Haha, only on this forum!


----------



## sally (May 18, 2013)

Have a wonderful time, be safe


----------



## aNisip (May 18, 2013)

Thanks for the safe wishes all! Ill take pics of any mantodea if there are...its like 50ºF everywhere...and ill mainly take pics of the sights at the destinations  (nick, ill see what I can do  )

Be back soon!

All the best,

Andrew


----------



## mantid_mike (May 19, 2013)

Have a safe trip. You're going to have a blast out there. Stay in a few hostels and stay away from the red light district in the Netherlands haha


----------



## glock34girl (May 19, 2013)

Stay out of the quintin taratino hostels. No good will come of it! While in Germany see the camps you will be moved beyond measure.


----------



## Scruffy Aphid Herder (May 19, 2013)

be careful in france. Lot of pick pocketing. Keep your wallet in your front pocket at all times.


----------



## fleurdejoo (May 19, 2013)

Have fun take pictures!


----------



## twolfe (May 19, 2013)

Andrew,

Have a wonderful time and be safe. Looking forward to seeing your photos.

Tammy


----------



## agent A (May 19, 2013)

look for bombina variegata!


----------



## aNisip (May 20, 2013)

Update bc i connected to the hotels wifi  ...in Paris right now and visited The Luvre today....saw the Mona Lisa and so many other great things...

Talk to you all soon,

Andrew


----------



## Danny. (May 20, 2013)

Bonsoir Andrew!


----------



## Plex (May 20, 2013)

I expect MANY photos Andrew!

I wish you the best of luck and have a wonderful time in Europe!

I would love to go visit different countries like that..


----------



## hibiscusmile (May 20, 2013)

Don't go to camps, granny no want u too!


----------



## aNisip (May 24, 2013)

Hello all  In Berlin right now and for the rest of the trip (four more days)....had a great time in Belgium and the Netherlands.... (YES,the bagels and fries were AWESOME...and no we didn't go to the Red Light District (and never plan to)...after a long train ride that began early and ended late...I'm ready for some rest and another day tomorrow...)  

Talk you all later!

Gute Nacht!

-Andrew


----------



## ScienceGirl (May 24, 2013)

Very fun! Enjoy your time there! College or high school group? Do you speak any of the languages?
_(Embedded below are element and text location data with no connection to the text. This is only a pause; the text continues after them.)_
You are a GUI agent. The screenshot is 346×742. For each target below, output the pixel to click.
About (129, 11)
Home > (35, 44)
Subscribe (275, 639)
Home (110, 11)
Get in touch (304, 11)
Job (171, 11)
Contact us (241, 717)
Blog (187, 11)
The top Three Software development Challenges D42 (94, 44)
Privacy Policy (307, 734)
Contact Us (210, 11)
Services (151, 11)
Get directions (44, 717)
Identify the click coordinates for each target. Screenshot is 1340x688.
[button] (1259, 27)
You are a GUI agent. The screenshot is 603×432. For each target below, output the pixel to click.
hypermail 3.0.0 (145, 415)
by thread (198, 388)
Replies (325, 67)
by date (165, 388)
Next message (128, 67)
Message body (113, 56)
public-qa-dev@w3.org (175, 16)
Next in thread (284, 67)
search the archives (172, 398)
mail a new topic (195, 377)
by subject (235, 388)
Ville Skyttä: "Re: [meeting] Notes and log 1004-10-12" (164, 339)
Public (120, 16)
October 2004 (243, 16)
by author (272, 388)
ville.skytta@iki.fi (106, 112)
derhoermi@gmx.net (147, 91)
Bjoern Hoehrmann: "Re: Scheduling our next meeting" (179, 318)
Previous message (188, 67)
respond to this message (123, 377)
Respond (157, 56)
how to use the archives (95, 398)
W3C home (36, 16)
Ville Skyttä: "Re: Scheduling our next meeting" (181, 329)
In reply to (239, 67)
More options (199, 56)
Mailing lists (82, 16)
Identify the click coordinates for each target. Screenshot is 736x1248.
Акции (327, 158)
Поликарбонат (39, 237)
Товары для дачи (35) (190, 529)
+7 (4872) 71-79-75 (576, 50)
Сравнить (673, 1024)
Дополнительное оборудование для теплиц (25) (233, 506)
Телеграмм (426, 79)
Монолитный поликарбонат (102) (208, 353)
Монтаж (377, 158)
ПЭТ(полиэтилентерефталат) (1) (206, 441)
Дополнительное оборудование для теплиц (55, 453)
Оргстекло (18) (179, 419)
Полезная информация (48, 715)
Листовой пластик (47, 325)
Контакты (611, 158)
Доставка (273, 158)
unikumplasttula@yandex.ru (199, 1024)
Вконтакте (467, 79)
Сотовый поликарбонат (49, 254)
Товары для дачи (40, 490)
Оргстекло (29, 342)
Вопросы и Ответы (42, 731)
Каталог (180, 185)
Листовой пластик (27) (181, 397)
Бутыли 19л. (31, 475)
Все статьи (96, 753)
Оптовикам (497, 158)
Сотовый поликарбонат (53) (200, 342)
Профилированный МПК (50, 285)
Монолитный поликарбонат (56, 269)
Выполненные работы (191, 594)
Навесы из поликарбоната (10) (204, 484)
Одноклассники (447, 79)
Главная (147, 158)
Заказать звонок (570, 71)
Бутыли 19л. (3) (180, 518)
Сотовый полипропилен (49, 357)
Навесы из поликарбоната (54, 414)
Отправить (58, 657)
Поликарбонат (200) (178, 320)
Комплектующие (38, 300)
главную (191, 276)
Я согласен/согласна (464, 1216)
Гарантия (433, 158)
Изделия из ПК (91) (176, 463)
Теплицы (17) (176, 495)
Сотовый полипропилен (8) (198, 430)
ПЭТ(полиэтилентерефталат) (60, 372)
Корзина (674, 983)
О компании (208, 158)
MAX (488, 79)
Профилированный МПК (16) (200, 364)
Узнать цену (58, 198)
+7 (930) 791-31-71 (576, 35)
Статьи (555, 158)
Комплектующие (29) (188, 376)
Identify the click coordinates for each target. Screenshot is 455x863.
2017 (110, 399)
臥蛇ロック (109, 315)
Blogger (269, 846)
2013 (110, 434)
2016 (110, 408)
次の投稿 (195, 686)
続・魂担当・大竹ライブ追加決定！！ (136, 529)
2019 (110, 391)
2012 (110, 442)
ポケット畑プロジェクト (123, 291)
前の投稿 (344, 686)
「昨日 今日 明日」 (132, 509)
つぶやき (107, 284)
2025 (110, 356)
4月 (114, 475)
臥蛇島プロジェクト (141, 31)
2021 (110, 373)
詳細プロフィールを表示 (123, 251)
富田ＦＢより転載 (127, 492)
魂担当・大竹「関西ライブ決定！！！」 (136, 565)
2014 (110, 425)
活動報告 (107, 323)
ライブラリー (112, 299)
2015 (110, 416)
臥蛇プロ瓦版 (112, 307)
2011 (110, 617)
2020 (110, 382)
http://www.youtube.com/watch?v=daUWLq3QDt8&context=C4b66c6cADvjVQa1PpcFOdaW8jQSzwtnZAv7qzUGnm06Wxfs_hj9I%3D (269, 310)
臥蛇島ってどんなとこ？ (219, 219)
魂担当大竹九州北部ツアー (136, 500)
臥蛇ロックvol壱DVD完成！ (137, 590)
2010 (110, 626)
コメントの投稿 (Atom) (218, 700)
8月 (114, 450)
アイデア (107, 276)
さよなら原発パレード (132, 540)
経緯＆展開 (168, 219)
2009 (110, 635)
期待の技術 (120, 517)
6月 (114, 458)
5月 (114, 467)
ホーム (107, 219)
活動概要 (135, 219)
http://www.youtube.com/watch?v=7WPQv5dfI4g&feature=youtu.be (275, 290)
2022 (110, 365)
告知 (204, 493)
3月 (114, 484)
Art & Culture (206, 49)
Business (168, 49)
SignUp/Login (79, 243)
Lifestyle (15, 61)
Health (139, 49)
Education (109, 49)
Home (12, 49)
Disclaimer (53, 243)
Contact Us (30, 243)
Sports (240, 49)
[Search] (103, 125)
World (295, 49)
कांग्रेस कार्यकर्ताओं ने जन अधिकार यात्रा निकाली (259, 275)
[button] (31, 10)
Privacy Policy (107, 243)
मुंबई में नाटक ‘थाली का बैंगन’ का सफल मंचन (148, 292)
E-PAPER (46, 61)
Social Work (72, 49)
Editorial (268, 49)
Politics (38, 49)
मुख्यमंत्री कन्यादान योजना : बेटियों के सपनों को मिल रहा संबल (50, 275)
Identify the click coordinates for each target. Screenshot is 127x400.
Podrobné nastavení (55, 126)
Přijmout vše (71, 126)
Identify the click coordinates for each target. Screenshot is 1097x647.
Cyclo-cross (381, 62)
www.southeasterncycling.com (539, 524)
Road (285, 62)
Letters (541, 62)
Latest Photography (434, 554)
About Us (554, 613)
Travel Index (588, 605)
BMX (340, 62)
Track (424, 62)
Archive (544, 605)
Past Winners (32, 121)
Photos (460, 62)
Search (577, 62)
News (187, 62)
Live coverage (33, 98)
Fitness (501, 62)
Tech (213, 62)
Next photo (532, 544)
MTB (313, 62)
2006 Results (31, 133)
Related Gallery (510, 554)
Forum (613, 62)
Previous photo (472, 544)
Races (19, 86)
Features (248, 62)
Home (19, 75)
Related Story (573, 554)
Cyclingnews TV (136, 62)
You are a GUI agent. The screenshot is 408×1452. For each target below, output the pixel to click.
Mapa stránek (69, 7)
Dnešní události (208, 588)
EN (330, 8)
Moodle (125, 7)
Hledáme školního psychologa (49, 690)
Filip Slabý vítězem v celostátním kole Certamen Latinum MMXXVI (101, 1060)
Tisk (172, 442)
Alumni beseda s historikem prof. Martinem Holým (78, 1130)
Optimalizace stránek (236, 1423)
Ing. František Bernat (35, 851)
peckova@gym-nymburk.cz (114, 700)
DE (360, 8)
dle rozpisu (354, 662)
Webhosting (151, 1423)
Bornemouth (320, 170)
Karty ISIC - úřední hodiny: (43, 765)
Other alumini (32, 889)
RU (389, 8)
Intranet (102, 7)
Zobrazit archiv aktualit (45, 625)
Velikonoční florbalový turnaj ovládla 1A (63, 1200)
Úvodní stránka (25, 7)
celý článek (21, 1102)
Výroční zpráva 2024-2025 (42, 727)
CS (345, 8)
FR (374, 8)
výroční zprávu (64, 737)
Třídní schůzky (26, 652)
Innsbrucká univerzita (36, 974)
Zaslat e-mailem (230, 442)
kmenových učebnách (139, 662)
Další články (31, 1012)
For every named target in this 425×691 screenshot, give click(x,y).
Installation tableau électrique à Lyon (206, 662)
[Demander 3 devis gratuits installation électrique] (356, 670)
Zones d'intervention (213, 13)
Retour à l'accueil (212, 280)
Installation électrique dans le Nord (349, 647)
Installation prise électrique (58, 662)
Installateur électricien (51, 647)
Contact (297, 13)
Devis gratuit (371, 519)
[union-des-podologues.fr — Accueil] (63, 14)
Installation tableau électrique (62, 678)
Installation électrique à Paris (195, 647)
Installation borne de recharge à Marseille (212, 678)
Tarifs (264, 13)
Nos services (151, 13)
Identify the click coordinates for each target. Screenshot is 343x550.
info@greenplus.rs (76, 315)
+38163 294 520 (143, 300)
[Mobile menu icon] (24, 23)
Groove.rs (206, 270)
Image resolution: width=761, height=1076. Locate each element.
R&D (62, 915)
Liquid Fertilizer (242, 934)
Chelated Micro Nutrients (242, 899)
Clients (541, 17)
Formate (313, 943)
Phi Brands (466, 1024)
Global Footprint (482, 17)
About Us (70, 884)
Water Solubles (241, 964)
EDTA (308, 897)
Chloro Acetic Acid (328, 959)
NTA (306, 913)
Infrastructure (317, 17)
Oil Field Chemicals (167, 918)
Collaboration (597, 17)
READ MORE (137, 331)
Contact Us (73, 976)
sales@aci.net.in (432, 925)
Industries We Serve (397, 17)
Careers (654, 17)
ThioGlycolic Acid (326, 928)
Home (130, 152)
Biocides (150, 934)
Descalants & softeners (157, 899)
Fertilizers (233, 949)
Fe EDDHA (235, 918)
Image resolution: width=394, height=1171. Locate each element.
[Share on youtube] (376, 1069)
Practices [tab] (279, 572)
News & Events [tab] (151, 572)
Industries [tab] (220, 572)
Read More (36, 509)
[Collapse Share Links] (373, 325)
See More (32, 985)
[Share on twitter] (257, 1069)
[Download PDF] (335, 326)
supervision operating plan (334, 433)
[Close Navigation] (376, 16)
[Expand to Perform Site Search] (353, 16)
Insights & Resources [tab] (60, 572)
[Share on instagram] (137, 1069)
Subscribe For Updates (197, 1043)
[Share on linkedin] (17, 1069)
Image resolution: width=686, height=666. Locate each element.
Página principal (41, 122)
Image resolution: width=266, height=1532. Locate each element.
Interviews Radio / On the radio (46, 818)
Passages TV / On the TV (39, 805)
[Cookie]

I had a friend who's German who went to Europe last year. They bought a supposedly authenticly made German sword... It said "Made in Italy" on the back.


----------



## jrh3 (May 24, 2013)

keep safe and have fun.


----------



## angelofdeathzz (May 25, 2013)

You go man, you go!


----------



## aNisip (May 26, 2013)

Hey guys.. so today we went to the Berlin Zoo and Aquarium ....honestly my mantids collection surpasses theirs by far  ....they kept a few Sphodromantis sp communally (two were threat posing each other while i was watching) and another setup was one Deroplatys dessicata and the last mantis enclosure was a bunch of P. paradoxica...and All mantises on display were adult females...so that's about as close to mantises as ill get here...  

Tomorrow is my last day and ill be back Tuesday...

Talk to you later,

Andrew


----------



## aNisip (May 28, 2013)

After about 11hrs in plane time....back in America!


----------



## patrickfraser (May 28, 2013)

Welcome home.


----------



## Plex (May 29, 2013)

Well welcome home...


----------



## fleurdejoo (May 30, 2013)

Welcome home!


----------